Rhythm observation and haemodynamic monitoring

Rhythm observation should be scheduled on an individual basis in women with previous severe arrhythmias. Intra-arterial pressure recording may be useful in women with haemodynamic instability.


Regional anaesthesia is often useful to reduce the cardiac stress of vaginal delivery and is necessary for caesarean delivery. Single-shot spinal anaesthesia can cause hypotension and should be avoided in cardiac patients with fixed cardiac output or with shunting. Epidural, combined epidural/spinal, and continuous spinal anaesthesia is safe for most cardiac patients.

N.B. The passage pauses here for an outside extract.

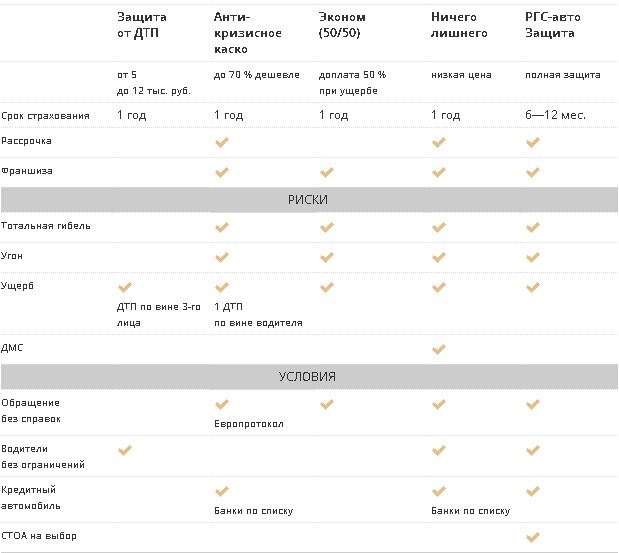Click the СТОА на выбор checkmark

point(533,537)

However, caution remains necessary to avoid excessive reduction in systemic vascular resistance [6, 14].

Advice concerning medication

Administration of oxytocin is useful to reduce haemorrhage. It should be given as a slow intravenous infusion and not as a rapid bolus to avoid hypotension. When anticoagulation is necessary, especially in women with mechanical valves, warfarin or low-molecular-weight heparin should be replaced by unfractionated heparin 36 h before induction of labour. Unfractionated heparin should be discontinued 4–6 h before delivery and restarted 4–6 h after delivery. When the mother is on chronic medication advice concerning lactation should be formulated according to the new guidelines [6].

Observation after delivery

After delivery, haemodynamic changes occur due to caval decompression and volume loading through autotransfusion of blood from the contracting uterus. Therefore, the risk of complications is increased. Discharge from hospital should routinely be delayed until at least 24–72 h after delivery, depending on underlying heart disease and risk estimation.


Women with heart disease need care from a multidisciplinary team to guide them safely through pregnancy. Careful management of pregnancy and delivery is required. Adequate organisation of care and communication between all professionals involved in the care of these women is of paramount importance to prevent complications. The new European Society of Cardiology guidelines on the management of cardiovascular diseases during pregnancy [6] provide the relevant medical information and recommendations to assist multidisciplinary teams in their task.